There’s a positive correlation between the number of years of work experience as a registered nurse and spiritual care competence [19]. Additionally, individuals who received education in spiritual care showed notable improvements in competence [19]. Consistent with prior research, our study identified a correlation between work experience and SNCI, implying that this association may be influenced by the accumulation of practical knowledge and skills over time, as well as the potential impact of formal education on enhancing spiritual care competence.

Differentiate self-efficacy from actual skills or competence, emphasizing its association with self-judgment and confidence, particularly in the face of new challenges [21]. There have been few studies that have reported on self-efficacy in nurses and their willingness to provide spiritual care. Recent researches support that nurses with higher levels of self-efficacy tend to perceive themselves as more competent in providing spiritual care [9, 22]. Furthermore, the introduction of a training course focused on spiritual care had a significant impact on nursing students’ self-efficacy in providing spiritual care [10]. This evidence reveals that spiritual care and self-efficacy are highly correlated. Our study demonstrated that self-efficacy is a determinant of one’s willingness to provide spiritual care. Hospital managers should always be seeking ways to enhance the self-efficacy of their nursing staff, as it may result in a higher willingness for them to provide spiritual care.

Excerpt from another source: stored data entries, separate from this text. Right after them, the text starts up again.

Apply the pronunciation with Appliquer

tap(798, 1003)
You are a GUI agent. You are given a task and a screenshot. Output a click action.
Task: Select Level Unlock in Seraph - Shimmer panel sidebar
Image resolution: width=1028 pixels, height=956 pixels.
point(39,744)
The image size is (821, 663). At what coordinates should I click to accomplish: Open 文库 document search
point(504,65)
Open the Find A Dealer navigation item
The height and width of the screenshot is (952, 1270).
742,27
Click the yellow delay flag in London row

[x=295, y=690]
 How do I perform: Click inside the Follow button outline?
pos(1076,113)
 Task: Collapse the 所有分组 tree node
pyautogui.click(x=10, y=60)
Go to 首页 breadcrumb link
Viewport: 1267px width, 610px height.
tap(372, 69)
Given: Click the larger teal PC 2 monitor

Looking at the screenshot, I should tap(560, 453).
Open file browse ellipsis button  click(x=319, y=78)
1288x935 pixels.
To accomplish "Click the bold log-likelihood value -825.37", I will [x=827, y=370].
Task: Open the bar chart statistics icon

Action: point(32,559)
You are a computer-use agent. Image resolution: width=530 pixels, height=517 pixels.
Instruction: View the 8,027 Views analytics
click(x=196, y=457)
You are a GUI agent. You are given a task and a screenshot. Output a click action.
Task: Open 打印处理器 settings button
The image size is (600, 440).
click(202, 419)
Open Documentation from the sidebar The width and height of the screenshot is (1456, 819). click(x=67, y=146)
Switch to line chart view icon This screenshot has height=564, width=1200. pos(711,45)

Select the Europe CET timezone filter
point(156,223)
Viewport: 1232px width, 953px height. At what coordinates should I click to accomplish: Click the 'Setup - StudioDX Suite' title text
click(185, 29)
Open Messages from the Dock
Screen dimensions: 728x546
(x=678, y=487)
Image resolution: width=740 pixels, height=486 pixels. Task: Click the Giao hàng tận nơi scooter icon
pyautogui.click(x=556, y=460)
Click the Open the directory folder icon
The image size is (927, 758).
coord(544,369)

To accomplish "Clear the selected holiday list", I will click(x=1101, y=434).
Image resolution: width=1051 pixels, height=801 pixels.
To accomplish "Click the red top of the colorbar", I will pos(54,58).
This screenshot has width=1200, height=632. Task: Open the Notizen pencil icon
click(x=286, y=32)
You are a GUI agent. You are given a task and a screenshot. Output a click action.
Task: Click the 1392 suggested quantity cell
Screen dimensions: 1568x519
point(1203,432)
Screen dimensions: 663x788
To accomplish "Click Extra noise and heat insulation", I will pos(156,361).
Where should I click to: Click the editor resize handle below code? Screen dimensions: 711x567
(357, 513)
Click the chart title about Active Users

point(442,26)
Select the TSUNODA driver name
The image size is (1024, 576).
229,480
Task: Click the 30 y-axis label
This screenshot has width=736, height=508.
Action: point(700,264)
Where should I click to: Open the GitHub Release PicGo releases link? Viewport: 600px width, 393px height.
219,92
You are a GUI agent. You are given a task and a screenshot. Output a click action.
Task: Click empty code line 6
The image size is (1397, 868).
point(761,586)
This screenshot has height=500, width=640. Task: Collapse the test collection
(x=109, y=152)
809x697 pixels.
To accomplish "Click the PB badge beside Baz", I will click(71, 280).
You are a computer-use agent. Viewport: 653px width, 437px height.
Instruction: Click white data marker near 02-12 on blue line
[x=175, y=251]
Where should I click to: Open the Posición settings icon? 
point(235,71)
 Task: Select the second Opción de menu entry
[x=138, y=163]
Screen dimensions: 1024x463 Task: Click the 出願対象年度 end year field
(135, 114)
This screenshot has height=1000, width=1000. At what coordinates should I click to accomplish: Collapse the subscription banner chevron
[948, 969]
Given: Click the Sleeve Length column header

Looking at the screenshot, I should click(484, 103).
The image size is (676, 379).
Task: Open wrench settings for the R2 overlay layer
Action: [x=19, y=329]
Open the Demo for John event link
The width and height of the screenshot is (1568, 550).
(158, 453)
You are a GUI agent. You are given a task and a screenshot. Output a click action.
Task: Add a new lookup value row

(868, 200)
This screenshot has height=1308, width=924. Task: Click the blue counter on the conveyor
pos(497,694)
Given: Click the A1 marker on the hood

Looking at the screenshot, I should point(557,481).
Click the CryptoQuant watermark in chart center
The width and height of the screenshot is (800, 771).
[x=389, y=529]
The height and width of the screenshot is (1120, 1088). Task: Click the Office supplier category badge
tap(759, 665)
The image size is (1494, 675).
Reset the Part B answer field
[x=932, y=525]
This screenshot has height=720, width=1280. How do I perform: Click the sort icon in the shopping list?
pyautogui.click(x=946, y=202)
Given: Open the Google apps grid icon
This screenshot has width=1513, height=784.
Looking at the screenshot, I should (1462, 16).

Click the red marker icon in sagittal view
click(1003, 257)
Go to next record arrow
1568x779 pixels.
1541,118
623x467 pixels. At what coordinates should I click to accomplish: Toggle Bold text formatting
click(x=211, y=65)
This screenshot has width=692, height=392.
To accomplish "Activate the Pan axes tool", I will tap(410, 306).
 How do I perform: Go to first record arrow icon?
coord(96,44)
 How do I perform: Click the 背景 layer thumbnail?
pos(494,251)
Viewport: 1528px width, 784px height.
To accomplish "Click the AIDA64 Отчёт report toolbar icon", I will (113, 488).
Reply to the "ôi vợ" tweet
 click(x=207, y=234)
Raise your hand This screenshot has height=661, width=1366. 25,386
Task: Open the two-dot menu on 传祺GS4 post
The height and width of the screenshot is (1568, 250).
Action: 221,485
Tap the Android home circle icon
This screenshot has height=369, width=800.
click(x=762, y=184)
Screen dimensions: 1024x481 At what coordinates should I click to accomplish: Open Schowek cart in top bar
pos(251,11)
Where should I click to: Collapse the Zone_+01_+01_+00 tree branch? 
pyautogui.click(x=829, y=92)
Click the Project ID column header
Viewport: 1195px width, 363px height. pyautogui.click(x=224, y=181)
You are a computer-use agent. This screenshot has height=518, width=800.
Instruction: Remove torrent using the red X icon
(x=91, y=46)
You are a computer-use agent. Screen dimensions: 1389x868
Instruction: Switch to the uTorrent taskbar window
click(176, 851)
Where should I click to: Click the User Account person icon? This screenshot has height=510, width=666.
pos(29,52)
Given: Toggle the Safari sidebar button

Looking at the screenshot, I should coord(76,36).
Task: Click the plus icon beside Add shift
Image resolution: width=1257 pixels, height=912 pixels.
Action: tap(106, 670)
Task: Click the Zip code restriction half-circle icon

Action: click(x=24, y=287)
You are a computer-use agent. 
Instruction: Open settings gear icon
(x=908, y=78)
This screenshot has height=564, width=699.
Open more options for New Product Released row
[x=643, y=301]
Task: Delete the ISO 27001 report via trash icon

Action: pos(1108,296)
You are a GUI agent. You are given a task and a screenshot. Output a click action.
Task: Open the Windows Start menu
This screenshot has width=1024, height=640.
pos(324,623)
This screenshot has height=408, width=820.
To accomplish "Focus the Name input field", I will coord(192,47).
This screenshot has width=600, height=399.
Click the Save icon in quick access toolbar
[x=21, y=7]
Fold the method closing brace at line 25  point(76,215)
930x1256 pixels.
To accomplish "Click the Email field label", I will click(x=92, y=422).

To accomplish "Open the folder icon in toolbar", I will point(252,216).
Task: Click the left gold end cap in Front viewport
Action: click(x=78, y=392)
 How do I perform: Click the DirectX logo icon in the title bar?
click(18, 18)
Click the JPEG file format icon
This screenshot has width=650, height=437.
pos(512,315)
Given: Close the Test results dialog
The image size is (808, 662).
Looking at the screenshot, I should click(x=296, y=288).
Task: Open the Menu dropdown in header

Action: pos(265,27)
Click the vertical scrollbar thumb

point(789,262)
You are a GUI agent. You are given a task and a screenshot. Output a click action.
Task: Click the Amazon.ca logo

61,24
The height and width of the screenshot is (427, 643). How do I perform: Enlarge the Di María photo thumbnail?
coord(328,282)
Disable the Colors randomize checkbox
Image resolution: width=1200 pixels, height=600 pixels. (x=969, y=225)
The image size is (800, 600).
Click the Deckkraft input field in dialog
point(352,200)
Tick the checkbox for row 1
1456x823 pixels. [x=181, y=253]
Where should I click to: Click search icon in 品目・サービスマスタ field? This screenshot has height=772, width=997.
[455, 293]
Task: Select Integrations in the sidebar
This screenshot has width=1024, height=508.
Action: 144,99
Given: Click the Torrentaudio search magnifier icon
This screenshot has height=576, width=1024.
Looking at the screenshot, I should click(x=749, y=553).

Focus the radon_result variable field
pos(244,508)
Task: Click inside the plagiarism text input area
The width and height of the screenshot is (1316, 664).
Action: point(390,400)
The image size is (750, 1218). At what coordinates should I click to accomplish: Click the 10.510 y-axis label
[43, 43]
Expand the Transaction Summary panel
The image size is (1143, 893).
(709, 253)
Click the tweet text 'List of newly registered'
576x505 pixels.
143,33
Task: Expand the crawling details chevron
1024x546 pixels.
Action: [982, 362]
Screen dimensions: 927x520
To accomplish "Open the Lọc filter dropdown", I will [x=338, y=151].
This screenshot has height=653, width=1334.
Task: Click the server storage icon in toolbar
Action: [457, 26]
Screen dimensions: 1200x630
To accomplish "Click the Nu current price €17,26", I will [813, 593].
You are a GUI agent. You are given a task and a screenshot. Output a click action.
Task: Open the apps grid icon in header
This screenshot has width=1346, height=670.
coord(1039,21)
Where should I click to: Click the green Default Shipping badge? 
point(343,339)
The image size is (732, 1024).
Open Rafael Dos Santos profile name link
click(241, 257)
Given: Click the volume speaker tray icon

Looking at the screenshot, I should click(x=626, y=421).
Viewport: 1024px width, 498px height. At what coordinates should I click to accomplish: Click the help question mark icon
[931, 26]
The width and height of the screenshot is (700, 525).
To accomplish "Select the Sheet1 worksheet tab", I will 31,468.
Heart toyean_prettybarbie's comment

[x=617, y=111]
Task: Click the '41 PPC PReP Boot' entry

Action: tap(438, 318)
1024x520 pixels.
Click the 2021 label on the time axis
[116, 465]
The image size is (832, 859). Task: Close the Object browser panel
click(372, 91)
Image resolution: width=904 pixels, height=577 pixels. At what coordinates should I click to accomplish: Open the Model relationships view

Attitudes toward spiritual care play a significant role in how nurses perceive and engage with their own spiritual health, commitment to their profession, and caring for patients [23]. Spiritual care competence had a positive relationship with both spiritual well-being and spiritual care perspective among 109 nurses working in intensive care units in Iran [24]. Another study in Iran also discovered that a nurse’s spiritual well-being was found to have a positive relationship with their attitude to spiritual care [25]. These results indicate that it is important to enhance the spiritual well-being of the nursing staff in order to have a better quality of spiritual care. Another past study revealed that a spiritual care program consisting of eight sessions involving four relationship-based domains for oncology nurses had a positive impact on the spiritual well-being [26]. A systematic review reveals educational programs that enhance spiritual intelligence in nurses and nursing students, leading to improved outcomes such as communication skills, job satisfaction, and spiritual care competence [27]. Our study indicated a correlation between spiritual well-being and the willingness to provide spiritual care. Furthermore, SIWB-C played a crucial role in delivering spiritual care among nurses, even though educational programs did not specifically target it. This could be attributed to the various components of subjective well-being, such as positive affect, low levels of negative affect, satisfaction with work or other domains, and life satisfaction [15]. Such findings were particularly evident in our study through the life scheme domain of SIWB-C.

Limitations of the study

There were certain limitations to the study. Firstly, the study was only conducted among Taiwanese nurses, so the external validity of the study needed careful assessment. Secondly, the willingness to provide spiritual care may have been influenced by physical and/or psychological burnout, factors not considered in this study. Thirdly, it is important to note that the sample predominantly consisted of female participants. As a result, the findings may not be fully generalizable to populations with different gender distributions, and gender-related factors could potentially confound the results. Future studies should explore the relationship between burnout and the willingness to provide spiritual care among nursing staff.

Conclusion

Our study indicated that both self-efficacy and spiritual well-being were influential factors in determining the provision of spiritual care. Hospital managers should have developed strategies and programs specifically designed to enhance the self-efficacy of their nursing staff. Simultaneously, the effectiveness of any continuing educational programs should have been carefully monitored.